As part of this project you will have to write two separate programs: buildDict and spellCheck. As the name suggests, the program buildDict builds a small dictionary of words, while the program spellCheck uses this dictionary of words to determine which words in a given document are misspelled. The task that buildDict performs can be thought of as a preprocessing step; buildDict will be used rarely as compared to spellCheck. Once a dictionary has been built, then there is no reason to use buildDict again until the performance of spellCheck is found to be poor enough to require a modification of the dictionary. The implication is that buildDict can expend more time and space resources on its task as compared to spellCheck.

Building a Dictionary

Building a good dictionary is a rather hard task and in this first attempt, the dictionary we build, will most likely lead to rather poor performance by spellCheck. However, in subsequent attempts we will improve and enlarge our dictionary. In this project, we will build a dictionary by extracting words from large on-line documents known to be error free. I am making available the following three famous novels in text form:

The above documents can be found in the files: alice.txt, carol.txt, and hyde.txt.

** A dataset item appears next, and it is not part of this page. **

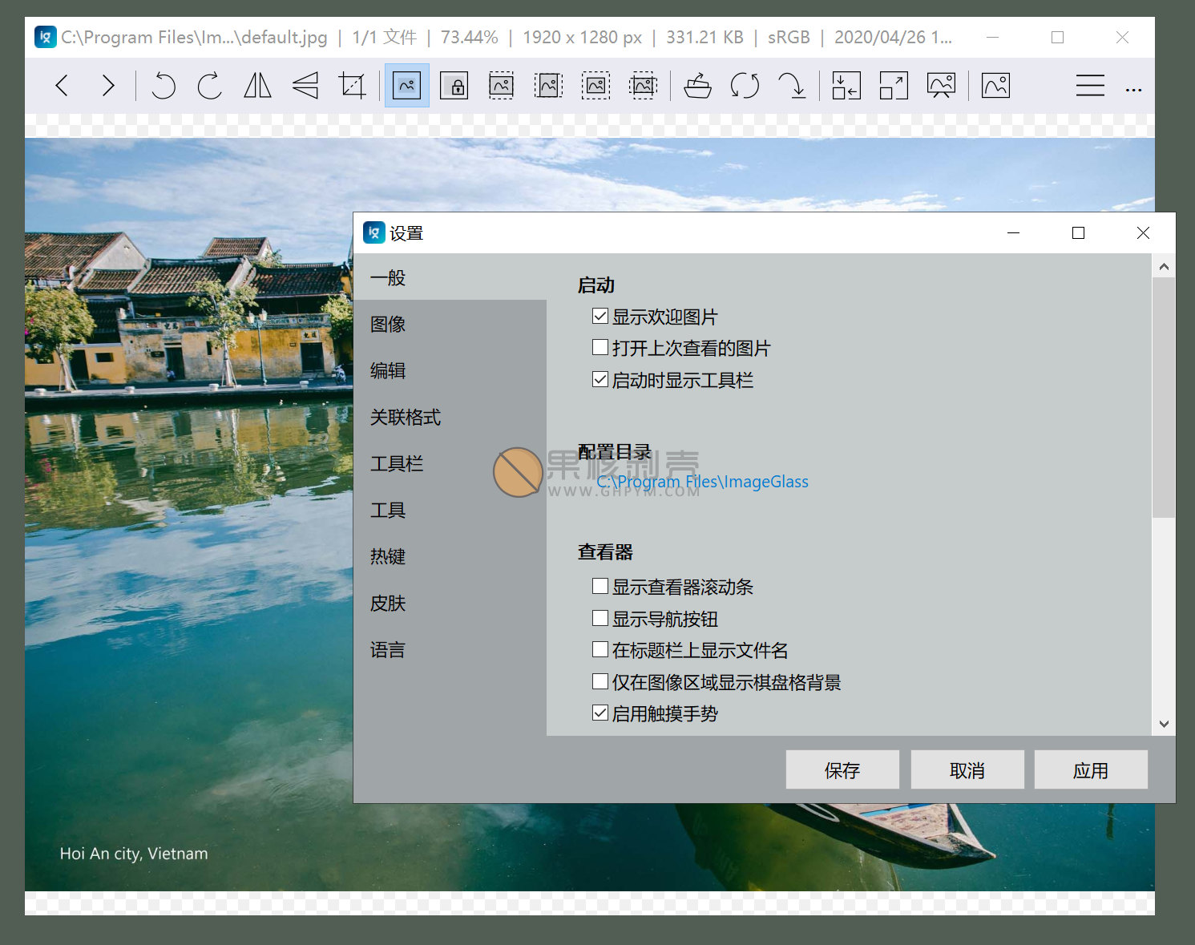Lock the zoom ratio
The image size is (1195, 945).
pos(454,85)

The program buildDict should read each of these documents, extract words from them, and insert them into a dictionary. It is important to have a precise understanding of what we mean by a word before we proceed. As far as this project is concerned, a word is a contiguous sequence of 2 or more letters (lower case or upper case) immediately followed by a non-letter character. For this project we will ignore the difference between upper and lower case letters and therefore the words The and the will be considered identical. To understand the above definition, consider the following text:

The giant telephone company AT&T bought an IBM360 computer last year. Since then the company has had an error-free run in the telecommunications industry.

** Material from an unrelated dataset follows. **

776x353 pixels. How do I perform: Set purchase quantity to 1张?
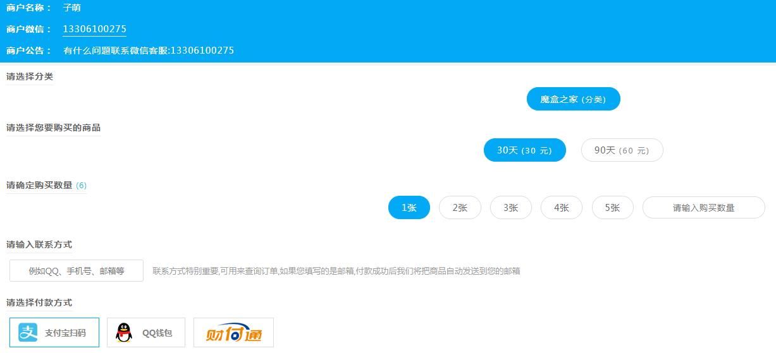(409, 208)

The distinct words extracted from this text are listed below in alphabetical order:

 
an	at	bought	company	computer	error 		free
giant	had	has 	ibm 	in 		industry	last
run	since	telephone 	telecommunications	 	the 		 
then 	year

Notice that the word at has been extracted from AT&T and the hyphenated word error-free has contributed two words error and free to the above list. Each of the extracted words needs to be inserted into a data structure that can also be searched quickly (so that the same word is not inserted twice). To support this you should define and implement a class called wordList that can be used by the buildDict program. This class should contain a vector of words in alphabetically sorted order. I know that there are many different vector classes. For the sake of consistency and because we discussed this particular vector class in my lectures, I would like you to use the apvector class available on the course page. The class worldList should contain at least the following member functions:

  1. bool search(const string & myWord, int & position)
    This function returns true if myWord is found in the dictionary; otherwise it returns false. When the function returns true, it also returns additionally the position in the vector where the myWord was found.

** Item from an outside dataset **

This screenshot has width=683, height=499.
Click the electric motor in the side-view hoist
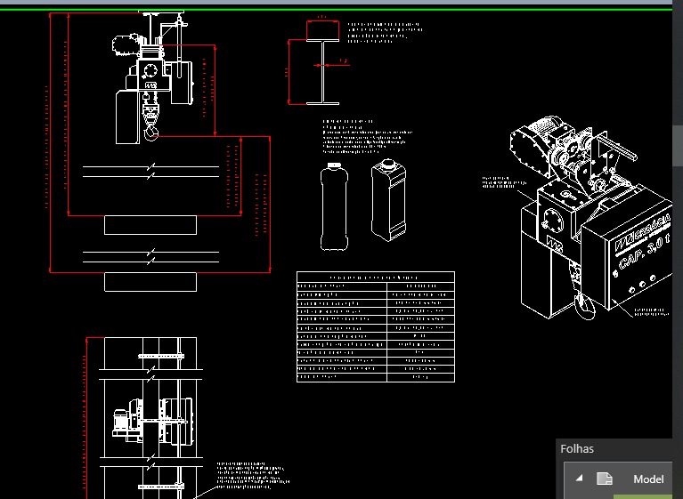point(126,44)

  2. bool insert(const string & myWord)
    Using this function the user will attempt to insert words into the dictionary. The function returns true if the myWord has been successfully inserted.Otherwise, it returns false. A word may not be successfully inserted, if it is already in the dictionary.

  3. int numberWords()
    This function returns the number of words in the dictionary.

  4. A function that overloads the operator <<
    This function allows the user to write an output statement such as:

    cout << dictionary;

    in her programs. As before, dictionary is an object belonging to the class wordList. The effect of the above output statement should be to insert in alphabetical order the list of words in dictionary into the output stream in a neat and readable format.

The program buildDict should start by asking the user for a list of text files to read from. The user should respond by typing the file names as

[filename1] [white space] [filename2] [white space] [filename3]...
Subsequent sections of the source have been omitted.